Benicio del Toro has a problem. The Oscar-winning actor is famous, charming and rife with rugged good looks—yet the public still confuses him for other leading men. It's a strange situation for a celebrity: Being the sort of star that people assume they know, even though they don't.
As it turns out, del Toro's not alone: Heineken has the same problem.
The European pilsner has been around for 143 years, is sold in 192 countries, and the red star on its deep-green bottle is a symbol most every beer drinker knows. But do they really? Heineken thinks not, and has enlisted the help of del Toro for a new global advertising campaign that kicks off today.
Its slogan: "There's more behind the star."
The campaign will feature three TV spots in both English and Spanish, along with several shorts just for the Web. Though the effort is launching in 70 international markets, it'll focus mainly on the United States. It's here, said Heineken USA CMO Nuno Teles, where beer drinkers need the most tutoring on his brand.
"The U.S. is our No. 1 country," Teles told Adweek. "We know that we are respected as a brand here—but we are not known as a brand. That is the purpose of this campaign, to let them know Heineken more, as well as to know Benicio, which they also don't know that well."
This metaphoric parallel—two famous names that aren't as well understood as they deserve to be—plays out in the campaign's inaugural spot, called "Famous" (watch it below). In it, del Toro talks about Heineken's global fame as he relaxes with two attractive women at a Barcelona restaurant. Suddenly, a tourist couple interrupts him to ask for a selfie. Del Toro obliges, only to be caught short when he overhears his fans address him as Antonio Banderas.
"There's a great correlation between Benicio and the beer," said Andy Bird, CCO of Publicis Worldwide, the agency behind the creative effort. "Since there are a lot of things behind both that people don't know."
But what could drinkers not know about Heineken? The imported beer has been available stateside for 82 years now (the first shipment from Holland arrived in New Jersey three days after Prohibition's repeal), so it's not like Heineken is an obscure new import.
The problem, in Heineken's view, is that while millions know the beer's name, they don't know the traditions and heritage behind it—such as the fact that Heineken still follows its original recipe, still has only three ingredients and is still family owned. "We have 140 years of brewing history," explained svp Ralph Rijks, "but we've talked very little about the product itself, about the beer itself."

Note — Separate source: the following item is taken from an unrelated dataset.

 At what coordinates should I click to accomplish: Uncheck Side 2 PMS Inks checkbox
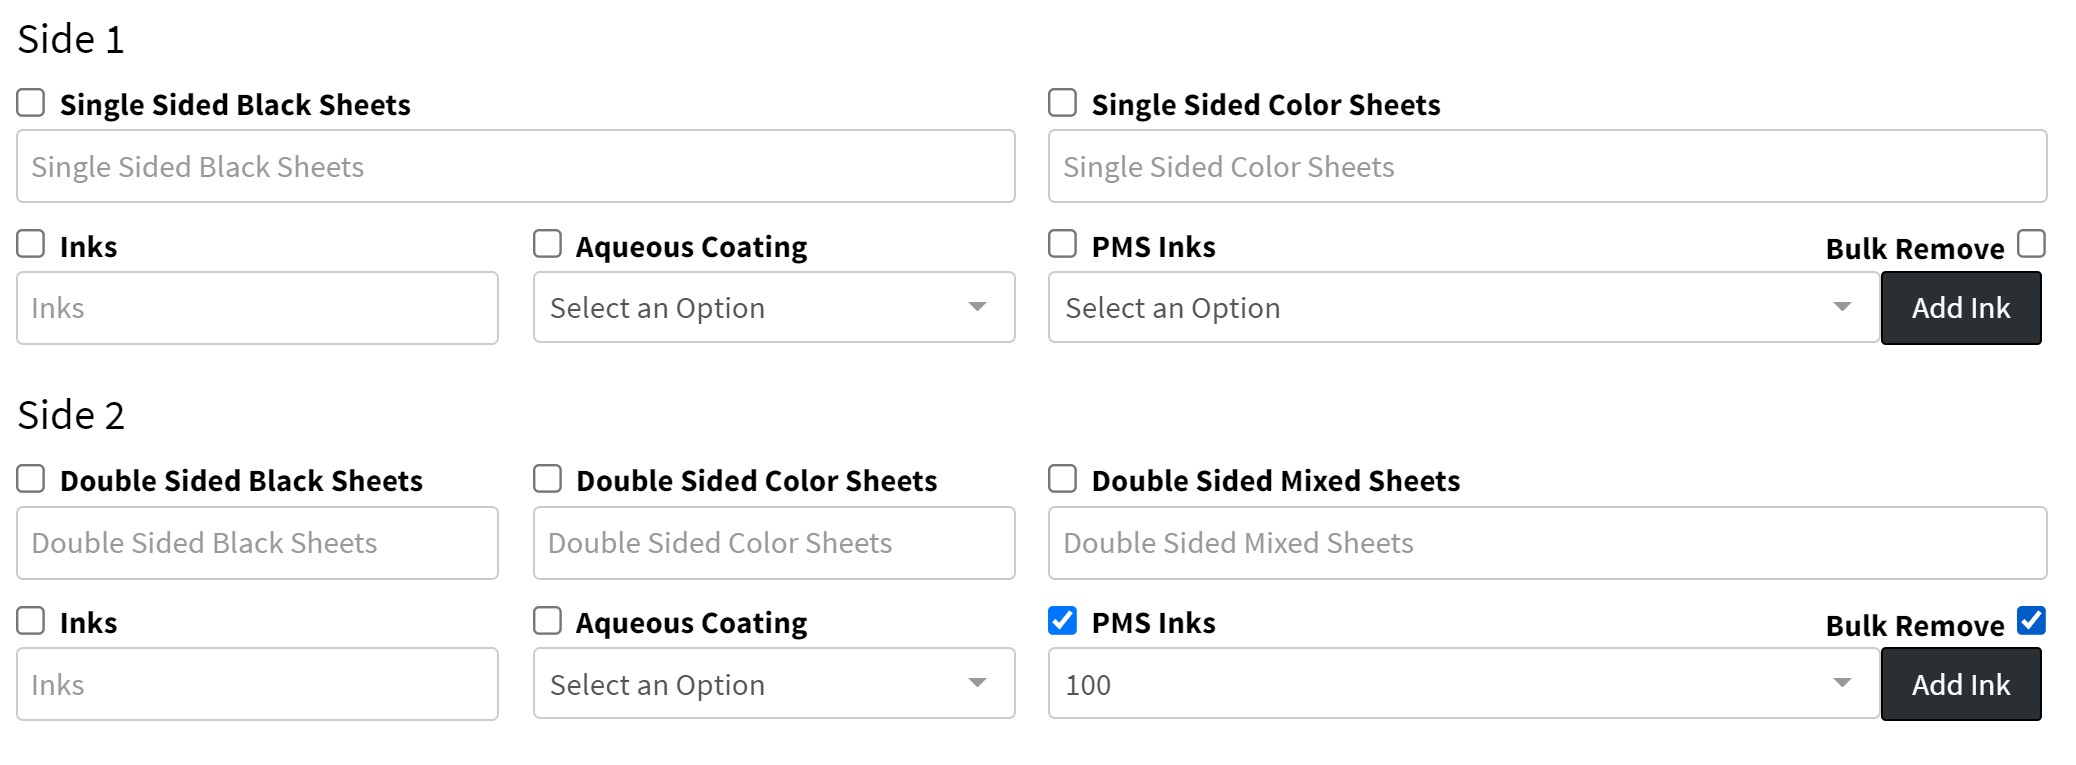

As Teles recounts, what American drinkers do know about Heineken is how it tastes—a malty, slightly bitter flavor that comes from the A-yeast developed by Gerard Heineken in the mid 19th century—but the awareness largely ends there.
"When I came to the U.S. from Brazil two years ago, I talked to bartenders and consumers. Few of them knew Heineken was family owned," Teles said. "I'd ask them, 'Did you know we brew in horizontal, not vertical tanks? Did you know we only use three ingredients, or that we add yeast as a catalyst and not an ingredient?' And some people don't know. We need to tell that story to consumers."
To help tell it, Heineken cast its own brew master—a bearded gentleman named Willem van Waesberghe—in another spot with del Toro, this one just for the Web. In a largely ad-libbed exchange, del Toro is once again expounding on Heineken's brewing heritage, only to be interrupted by a young lady passing by who recognizes van Waesberghe but not del Toro. (Watch the spot below.)
"The online campaign is extremely funny," Bird said, pointing out that "the interesting thing [about this spot] is that the Heineken brewmaster is the real star."
Del Toro is, by all outward signs, a pretty good sport about being overlooked by everyone. To give the man his due, he really is internationally famous (his popularity with Spanish-speaking audiences was one of the reasons Heineken wanted him). What's more, with del Toro working on a role in Star Wars Episode VIII, his days of going unrecognized will probably be over very soon.